Saved entries
= = = =

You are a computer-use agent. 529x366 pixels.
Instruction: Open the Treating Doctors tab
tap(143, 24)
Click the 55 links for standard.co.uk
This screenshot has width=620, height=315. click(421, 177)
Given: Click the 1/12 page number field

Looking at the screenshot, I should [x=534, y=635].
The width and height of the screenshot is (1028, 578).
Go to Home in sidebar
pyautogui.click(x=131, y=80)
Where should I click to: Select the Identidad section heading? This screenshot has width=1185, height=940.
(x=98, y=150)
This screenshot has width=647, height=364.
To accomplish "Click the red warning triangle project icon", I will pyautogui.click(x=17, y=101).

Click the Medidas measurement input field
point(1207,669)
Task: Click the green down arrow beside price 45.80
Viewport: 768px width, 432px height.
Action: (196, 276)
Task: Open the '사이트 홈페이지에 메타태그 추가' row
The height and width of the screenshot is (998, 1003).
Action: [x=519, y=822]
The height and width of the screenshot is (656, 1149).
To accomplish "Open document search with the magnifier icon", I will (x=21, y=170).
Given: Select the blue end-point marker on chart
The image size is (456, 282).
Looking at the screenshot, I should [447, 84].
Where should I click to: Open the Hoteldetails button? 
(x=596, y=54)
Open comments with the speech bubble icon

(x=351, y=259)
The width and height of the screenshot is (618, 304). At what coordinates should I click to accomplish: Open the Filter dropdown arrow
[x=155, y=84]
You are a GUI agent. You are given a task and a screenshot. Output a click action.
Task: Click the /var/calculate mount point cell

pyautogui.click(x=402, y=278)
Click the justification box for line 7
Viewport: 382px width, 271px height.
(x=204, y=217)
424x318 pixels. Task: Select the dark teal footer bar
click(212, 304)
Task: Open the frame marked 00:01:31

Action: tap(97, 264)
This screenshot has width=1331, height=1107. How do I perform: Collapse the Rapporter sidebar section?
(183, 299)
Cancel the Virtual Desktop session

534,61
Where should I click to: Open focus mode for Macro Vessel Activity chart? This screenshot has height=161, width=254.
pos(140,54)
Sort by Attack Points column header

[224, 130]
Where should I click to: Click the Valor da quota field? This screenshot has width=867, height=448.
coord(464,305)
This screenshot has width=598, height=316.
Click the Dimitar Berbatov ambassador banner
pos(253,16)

= = = =

* Problem description:
Scan the entries above for the string "will", and copy every line where it turns up.

* Exercise response:
To accomplish "Click the red warning triangle project icon", I will pyautogui.click(x=17, y=101).
To accomplish "Open document search with the magnifier icon", I will (x=21, y=170).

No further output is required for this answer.